R2. Tunable strictness per environment

• TypeScript: tsconfig flags (strict/strictNullChecks/noImplicitAny). It largely met mizchi’s request.
• Rigor: .rigor.yml’s severity_profile:, per-rule severity, and a design that deliberately narrows the v1 narrowing surface. Equally tunable.

R3. Distinguish “compiler-facing” from “human-facing” types (the deepest claim)

• TypeScript: types live inside the source (.ts) and serve both, erased at runtime. Co-located “types as documentation.”
• Rigor: types are pulled outside the source (RBS/generated stubs), with no bespoke DSL in the application body (ADR-0 “AI-Native Purity”). An explicit answer that separates the .rb — the surface humans/AI read — from RBS, the surface of the machine contract. Whereas mizchi in 2018 emphasized “documentation for humans,” Rigor in 2026 adds AI readers as first-class consumers (an extension of the era).
• → Trade-off: what mizchi valued was “types next to the code = documentation.” Rigor’s external RBS loses co-location. Rigor recovers part of it by accepting rbs-inline (#: String etc. as a type source), running external .rbs and inline side by side.

R4. Handling external IO boundaries (any at the exit, strict inside, a wrapping layer)

• TypeScript: standard practice. In TS 3.0 of the same month as the article (2018-07), unknown landed and developed into the principled version of “receive at the boundary, validate, then go inside” (zod etc.).
• Rigor: the robustness principle formalizes the same shape on the type-authoring side — lenient on arguments (boundary tolerance) / strict on returns (internal precision). Furthermore, Dynamic[T] carries provenance, so it goes beyond “cast to any (= discard the origin)” and is “untyped but remembers what it knew.” JSON.parse’s symbolize_names discrimination / ActiveRecord open_receivers / plugin facts fill the IO boundary on the Ruby side.

R5. any = the Top∧Bottom escape hatch; whether you uphold it is your own responsibility

• TypeScript: any is exactly that (an unsound escape hatch).
• Rigor: Dynamic[T] is the gradual fallback. A wrapper that carries T’s precision and origin, reversible at the boundary (the Dynamic algebra of the value lattice). There is no any DSL a user writes in the source (no inline DSL) — the escape hatch is internal to the engine + RBS untyped. It reduces the surface area of “your-own-responsibility any” via provenance.

R6. Inference that looks the same as dynamic typing

• TypeScript: mizchi valued that “on the surface you can write the same thing as dynamic typing.”
• Rigor: it pushes inference-first more extremely than TS. TS wants annotations at function boundaries / public APIs, but Rigor infers even user method signatures via CFA + call-site synthesis and targets zero in-source annotations. However, Ruby’s metaprogramming is harder to infer than JS, so where TS would fill in by inference, Rigor has more room to fall to Dynamic[T]/plugins. Higher ambition, harsher terrain.

R7. The type-puzzle trap (expressiveness backfiring)

The Flow Redux connect, generics overuse, and non-uniqueness of type expression mizchi named.

• TypeScript: right after the article, conditional types (2.8) / mapped / template literal types expanded and the type level became nearly Turing-complete → type puzzles became reality. .d.ts became a byword for puzzles.

Data provided →

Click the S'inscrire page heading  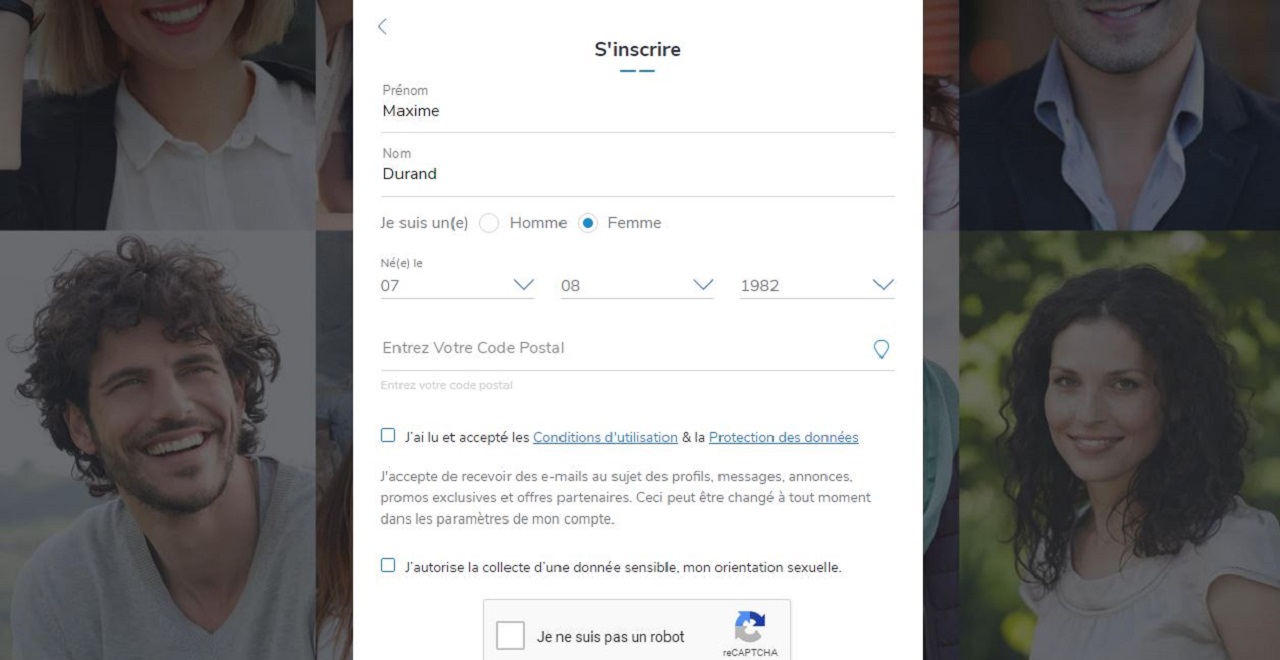tap(637, 49)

Work to do → In two sentences, summarize the TypeScript–Rigor comparison. The listing comes from a separate source.

Task result → The TypeScript–Rigor comparison contrasts TypeScript, which keeps types inside .ts source and offers any as an unsound escape hatch, with Rigor, which moves types into external RBS or generated stubs, also accepts rbs-inline, and uses a provenance-carrying Dynamic[T] as its gradual fallback. Rigor also pushes inference further than TypeScript by targeting zero in-source annotations, though Ruby's metaprogramming leaves it more room to fall back to Dynamic[T] or plugins.